Exigüité (2/3).
Le fait que pendant le voyage, il n’y aura pas ce que j’appellerais un« extérieur habitable » est un inconvénient incontestable. Pas question en effet de se « dégourdir » les jambes en allant se promener « ailleurs », pas question de contempler un paysage changeant et « vivant » (aussi belles soient-elles, les étoiles ne bougeront pas dans le ciel), pas question de quitter la promiscuité des autres. Chacun sera réduit à vivre à l’intérieur de « quatre murs » (en l’occurrence la paroi d’un cylindre), avec toujours les mêmes partenaires. A noter que la situation sera différente une fois arrivé sur Mars car, si la « société » y sera toujours aussi réduite, l’aspect « extérieur habitable » sera totalement différent. En effet les quatre astronautes disposeront alors de la surface entière de la planète (en fonction du moins des possibilités de mobilité et de la nécessité de ne pas trop s’exposer aux radiations).
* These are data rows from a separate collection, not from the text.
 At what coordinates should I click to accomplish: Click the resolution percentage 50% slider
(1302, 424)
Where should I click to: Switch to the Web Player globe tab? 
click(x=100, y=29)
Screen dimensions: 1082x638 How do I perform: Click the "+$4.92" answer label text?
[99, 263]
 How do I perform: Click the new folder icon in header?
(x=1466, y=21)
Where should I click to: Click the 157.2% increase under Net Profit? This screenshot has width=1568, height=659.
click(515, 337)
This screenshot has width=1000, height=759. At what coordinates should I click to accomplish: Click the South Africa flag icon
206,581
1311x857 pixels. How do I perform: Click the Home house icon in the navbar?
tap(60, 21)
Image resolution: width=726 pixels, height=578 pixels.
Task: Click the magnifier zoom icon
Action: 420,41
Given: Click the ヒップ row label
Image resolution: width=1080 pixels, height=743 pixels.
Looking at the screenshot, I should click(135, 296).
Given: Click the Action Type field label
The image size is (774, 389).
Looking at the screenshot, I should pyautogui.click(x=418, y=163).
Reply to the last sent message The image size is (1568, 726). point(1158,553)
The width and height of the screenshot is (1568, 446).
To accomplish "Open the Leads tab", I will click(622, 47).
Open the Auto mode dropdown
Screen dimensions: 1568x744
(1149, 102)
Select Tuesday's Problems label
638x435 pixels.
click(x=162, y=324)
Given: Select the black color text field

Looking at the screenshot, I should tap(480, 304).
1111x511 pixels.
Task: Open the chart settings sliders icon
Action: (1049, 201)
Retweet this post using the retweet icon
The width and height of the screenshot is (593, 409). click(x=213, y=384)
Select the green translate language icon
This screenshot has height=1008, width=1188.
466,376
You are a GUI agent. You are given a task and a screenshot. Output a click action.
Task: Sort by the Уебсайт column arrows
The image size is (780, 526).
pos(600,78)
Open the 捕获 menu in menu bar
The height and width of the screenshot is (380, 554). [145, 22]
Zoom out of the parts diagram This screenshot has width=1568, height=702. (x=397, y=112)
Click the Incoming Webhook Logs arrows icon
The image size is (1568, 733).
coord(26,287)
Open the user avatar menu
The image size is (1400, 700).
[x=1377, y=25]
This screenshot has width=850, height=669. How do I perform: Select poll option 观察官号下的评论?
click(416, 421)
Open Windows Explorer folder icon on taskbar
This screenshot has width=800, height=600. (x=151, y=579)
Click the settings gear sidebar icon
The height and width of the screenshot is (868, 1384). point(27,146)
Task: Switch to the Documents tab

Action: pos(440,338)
Pour atténuer le problème du confinement pendant le vol, il faudra certainement que chacun exerce la plus grande prudence dans ses interactions avec les autres (afin d’éviter le piège de l’« enfer » sartrien). La vie privée devra être très strictement respectée ; les contacts avec les proches ou les collègues restés sur Terre, aussi fréquents que possible (pour améliorer la diversité des échanges) même si le « time-lag » sera de plus en plus prononcé au fur et à mesure que le vaisseau s’éloignera de la Terre (de 3 à 23 minutes lumières, dans un seul sens, une fois sur Mars) ; l’accès aux divertissements (jeux ou films, plateformes d’échanges) devra évidemment être libre.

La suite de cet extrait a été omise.